EP: 8.Future Directions in Multiple Myeloma Treatment

EP: 9.Closing Remarks on the MM Treatment Landscape

Transcript:

David Siegel, MD: We have a lot of really cool tools that we didn’t have a short time ago, and we’re all getting more experienced with them. We’re all gaining insights into the right way to do things and in which patients. These are all important assets.

Noa Biran, MD: Then sequencing, which ones do we use first? Do you have any ideas about that?

David Siegel, MD: I don’t want to start fights because I know that we don’t all agree on these things, and we shouldn’t. My algorithm right now is to try to use a BCMA [B-cell maturation antigen]-directed CAR [chimeric antigen receptor] T-cell [therapy] first, and then use perhaps the non-BCMA–targeting T-cell engagers second. I think those T-cell engagers will evolve more quickly, it’s just easier work to do.

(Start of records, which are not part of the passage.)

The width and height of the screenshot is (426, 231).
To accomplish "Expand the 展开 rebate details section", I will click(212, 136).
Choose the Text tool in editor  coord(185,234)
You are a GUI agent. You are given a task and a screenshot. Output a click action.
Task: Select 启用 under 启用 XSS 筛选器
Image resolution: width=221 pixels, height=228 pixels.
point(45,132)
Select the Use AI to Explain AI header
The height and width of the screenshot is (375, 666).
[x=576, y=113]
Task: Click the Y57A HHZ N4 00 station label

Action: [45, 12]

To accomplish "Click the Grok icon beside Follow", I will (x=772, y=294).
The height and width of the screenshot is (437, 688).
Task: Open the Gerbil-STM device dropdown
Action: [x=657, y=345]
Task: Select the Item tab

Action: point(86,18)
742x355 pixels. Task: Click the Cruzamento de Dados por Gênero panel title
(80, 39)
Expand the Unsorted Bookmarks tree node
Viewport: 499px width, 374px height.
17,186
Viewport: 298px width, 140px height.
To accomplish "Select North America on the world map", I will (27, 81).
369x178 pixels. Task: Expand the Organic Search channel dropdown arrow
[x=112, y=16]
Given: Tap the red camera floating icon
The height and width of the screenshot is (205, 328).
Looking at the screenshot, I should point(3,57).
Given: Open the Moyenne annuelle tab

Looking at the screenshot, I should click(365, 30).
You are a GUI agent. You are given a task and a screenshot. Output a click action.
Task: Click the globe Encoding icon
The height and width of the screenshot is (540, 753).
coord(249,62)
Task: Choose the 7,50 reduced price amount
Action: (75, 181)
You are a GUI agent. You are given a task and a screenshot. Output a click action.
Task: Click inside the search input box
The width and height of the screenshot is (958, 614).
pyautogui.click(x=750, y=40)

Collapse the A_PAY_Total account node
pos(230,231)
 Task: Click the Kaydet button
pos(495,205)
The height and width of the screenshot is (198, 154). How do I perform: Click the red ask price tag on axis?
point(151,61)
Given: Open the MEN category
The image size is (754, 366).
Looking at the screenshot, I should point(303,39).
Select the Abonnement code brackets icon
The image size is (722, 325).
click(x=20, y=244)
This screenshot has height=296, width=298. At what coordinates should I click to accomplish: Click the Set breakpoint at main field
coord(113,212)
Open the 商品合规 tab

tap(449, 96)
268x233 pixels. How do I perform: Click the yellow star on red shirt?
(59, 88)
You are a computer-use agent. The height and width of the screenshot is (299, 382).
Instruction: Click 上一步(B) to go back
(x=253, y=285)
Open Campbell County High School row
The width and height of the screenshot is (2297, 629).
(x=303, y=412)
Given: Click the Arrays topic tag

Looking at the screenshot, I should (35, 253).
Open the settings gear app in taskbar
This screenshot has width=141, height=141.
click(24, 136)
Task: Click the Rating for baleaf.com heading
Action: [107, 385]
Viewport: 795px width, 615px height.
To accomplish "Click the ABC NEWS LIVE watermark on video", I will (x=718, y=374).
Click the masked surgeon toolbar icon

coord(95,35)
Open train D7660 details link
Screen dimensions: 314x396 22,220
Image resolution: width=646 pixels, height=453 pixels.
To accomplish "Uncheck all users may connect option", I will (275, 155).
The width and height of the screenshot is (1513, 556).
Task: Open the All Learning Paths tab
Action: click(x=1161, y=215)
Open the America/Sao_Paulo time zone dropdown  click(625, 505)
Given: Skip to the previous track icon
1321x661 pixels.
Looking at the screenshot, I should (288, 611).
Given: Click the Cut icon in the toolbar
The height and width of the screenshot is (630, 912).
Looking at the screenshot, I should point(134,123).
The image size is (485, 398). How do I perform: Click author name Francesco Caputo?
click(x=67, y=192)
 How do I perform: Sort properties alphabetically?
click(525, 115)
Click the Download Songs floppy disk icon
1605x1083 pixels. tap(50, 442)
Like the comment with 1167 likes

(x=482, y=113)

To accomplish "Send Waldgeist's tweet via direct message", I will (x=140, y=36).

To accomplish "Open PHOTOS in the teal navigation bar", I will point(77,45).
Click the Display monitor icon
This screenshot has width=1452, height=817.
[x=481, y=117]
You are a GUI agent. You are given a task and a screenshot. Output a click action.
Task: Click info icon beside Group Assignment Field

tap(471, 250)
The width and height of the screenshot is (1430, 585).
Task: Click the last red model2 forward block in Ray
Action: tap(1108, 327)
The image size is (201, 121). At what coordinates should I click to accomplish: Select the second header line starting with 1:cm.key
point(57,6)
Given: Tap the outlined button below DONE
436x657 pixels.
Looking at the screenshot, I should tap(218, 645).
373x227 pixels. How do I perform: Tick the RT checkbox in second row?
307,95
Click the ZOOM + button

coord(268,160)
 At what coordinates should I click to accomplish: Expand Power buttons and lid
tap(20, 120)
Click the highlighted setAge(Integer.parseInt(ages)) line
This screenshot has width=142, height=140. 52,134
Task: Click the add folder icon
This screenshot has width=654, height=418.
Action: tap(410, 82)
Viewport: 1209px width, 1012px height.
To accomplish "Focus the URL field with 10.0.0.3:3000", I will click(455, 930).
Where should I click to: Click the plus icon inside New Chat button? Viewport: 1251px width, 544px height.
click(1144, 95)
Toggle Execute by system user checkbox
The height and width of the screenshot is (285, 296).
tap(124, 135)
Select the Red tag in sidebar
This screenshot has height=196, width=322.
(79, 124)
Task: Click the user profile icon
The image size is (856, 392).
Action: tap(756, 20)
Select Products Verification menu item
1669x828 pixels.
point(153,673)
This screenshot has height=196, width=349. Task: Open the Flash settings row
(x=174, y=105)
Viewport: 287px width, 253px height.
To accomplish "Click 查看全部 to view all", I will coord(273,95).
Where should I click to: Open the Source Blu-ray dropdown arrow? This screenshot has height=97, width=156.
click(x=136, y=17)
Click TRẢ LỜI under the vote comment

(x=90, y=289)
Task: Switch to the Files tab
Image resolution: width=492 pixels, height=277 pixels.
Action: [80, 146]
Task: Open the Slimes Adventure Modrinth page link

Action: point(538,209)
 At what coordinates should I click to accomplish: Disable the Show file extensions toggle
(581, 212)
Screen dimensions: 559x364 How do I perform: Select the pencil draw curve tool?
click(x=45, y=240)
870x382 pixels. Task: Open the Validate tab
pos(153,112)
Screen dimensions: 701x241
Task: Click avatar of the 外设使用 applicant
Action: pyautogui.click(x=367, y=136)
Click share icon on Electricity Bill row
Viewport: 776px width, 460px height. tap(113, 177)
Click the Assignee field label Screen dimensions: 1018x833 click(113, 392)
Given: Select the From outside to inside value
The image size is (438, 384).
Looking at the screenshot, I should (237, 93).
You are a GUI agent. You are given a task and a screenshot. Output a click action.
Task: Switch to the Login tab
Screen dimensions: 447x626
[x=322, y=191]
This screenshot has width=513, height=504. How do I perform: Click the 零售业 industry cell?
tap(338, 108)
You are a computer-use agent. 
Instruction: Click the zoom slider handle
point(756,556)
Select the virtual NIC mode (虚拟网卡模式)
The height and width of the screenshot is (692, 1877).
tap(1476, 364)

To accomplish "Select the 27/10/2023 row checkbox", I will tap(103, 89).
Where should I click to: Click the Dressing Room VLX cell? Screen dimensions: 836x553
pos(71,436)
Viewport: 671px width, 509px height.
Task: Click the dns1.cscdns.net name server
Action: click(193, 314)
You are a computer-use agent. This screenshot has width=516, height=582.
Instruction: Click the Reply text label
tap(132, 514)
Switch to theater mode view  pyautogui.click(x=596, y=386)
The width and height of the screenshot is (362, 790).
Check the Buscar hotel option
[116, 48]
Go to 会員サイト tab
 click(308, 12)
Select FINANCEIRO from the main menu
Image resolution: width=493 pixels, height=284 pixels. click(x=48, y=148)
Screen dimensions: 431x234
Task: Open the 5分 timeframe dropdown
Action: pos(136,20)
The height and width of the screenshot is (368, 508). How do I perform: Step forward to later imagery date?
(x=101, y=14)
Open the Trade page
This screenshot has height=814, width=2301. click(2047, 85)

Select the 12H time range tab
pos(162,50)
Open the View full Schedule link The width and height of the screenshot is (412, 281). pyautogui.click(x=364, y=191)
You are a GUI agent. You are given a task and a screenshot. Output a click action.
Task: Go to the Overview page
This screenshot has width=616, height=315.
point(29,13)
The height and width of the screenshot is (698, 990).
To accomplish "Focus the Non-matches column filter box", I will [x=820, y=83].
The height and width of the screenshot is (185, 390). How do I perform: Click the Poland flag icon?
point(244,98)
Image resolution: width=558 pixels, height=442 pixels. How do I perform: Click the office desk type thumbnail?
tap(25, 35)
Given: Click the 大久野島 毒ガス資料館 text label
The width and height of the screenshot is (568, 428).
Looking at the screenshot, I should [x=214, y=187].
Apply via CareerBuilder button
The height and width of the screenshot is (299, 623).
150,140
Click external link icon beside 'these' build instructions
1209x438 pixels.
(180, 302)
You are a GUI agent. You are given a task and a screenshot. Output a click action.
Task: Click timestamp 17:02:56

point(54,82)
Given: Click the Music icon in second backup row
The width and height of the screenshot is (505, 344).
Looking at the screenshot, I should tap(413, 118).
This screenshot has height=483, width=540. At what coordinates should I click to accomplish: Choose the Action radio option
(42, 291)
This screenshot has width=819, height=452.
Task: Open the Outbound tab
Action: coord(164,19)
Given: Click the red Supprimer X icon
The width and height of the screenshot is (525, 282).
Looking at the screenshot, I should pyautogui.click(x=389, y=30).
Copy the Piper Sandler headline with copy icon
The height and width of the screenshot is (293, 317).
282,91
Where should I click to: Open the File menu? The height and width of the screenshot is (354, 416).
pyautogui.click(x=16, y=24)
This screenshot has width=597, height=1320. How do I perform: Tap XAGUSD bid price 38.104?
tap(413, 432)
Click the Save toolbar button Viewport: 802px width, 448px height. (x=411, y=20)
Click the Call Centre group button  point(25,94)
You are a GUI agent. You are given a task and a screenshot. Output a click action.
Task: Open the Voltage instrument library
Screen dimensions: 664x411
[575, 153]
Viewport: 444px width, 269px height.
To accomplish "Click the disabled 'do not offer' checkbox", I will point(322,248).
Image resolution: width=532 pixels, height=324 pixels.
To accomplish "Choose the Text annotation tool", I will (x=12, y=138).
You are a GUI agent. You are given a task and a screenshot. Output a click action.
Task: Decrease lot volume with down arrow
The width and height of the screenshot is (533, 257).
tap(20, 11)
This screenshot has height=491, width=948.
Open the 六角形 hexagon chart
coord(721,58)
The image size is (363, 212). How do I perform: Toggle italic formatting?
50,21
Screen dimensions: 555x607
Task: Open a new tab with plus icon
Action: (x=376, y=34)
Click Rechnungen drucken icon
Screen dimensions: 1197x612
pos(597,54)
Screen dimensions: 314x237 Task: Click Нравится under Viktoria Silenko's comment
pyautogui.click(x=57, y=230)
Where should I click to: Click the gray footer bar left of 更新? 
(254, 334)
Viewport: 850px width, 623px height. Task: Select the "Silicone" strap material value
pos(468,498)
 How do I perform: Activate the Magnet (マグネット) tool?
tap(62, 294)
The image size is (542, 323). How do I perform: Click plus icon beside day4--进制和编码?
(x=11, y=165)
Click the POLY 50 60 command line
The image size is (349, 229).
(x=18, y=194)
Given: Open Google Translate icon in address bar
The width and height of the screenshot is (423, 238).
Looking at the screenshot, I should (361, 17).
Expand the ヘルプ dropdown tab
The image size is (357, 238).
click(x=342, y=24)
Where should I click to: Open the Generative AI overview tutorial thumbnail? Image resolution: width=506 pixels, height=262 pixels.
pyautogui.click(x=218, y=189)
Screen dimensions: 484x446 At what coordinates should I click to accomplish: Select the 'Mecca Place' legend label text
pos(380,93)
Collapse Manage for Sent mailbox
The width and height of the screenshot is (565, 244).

The CAR T-cell cellular therapeutics are much more complicated. They’ll get less complicated. So for me at least, CAR T cells first and T-cell engagers second, but that depends on the characteristics of an individual patient. I wouldn’t make that a uniform statement.

Noa Biran, MD: I would agree with you. I think for 3 reasons I would do the CAR T first. No. 1 is, you’re getting more robust apheresis of T cells. Second, you’re giving them a better quality of life for as long as possible in terms of not getting continuous therapy. And I think patients are not getting as many infections at least in the long term with that type of therapy. But certainly, we have retrospective studies that show that these therapies work even when used sequentially. With bispecific T-cell engagers, when you use one and then another, both GPRC5D and then BCMA, and then reverse, we certainly see efficacy and durability. We know that patients who have had bispecific T-cell engagers respond to CAR T, and patients who’ve had CAR T respond to bispecific T-cell engagers.

The one limitation where we initially didn’t see a whole lot of efficacy is in patients who had the BCMA antibody-drug conjugate and then went on to BCMA-directed CAR T. But I’m not sure if that’s going to translate with the bispecific T-cell engagers. It’s great we have all these options. We have all these different combinations. And hopefully, each treatment will continue to increase the lives of our patients by years and decades.

Transcript edited for clarity.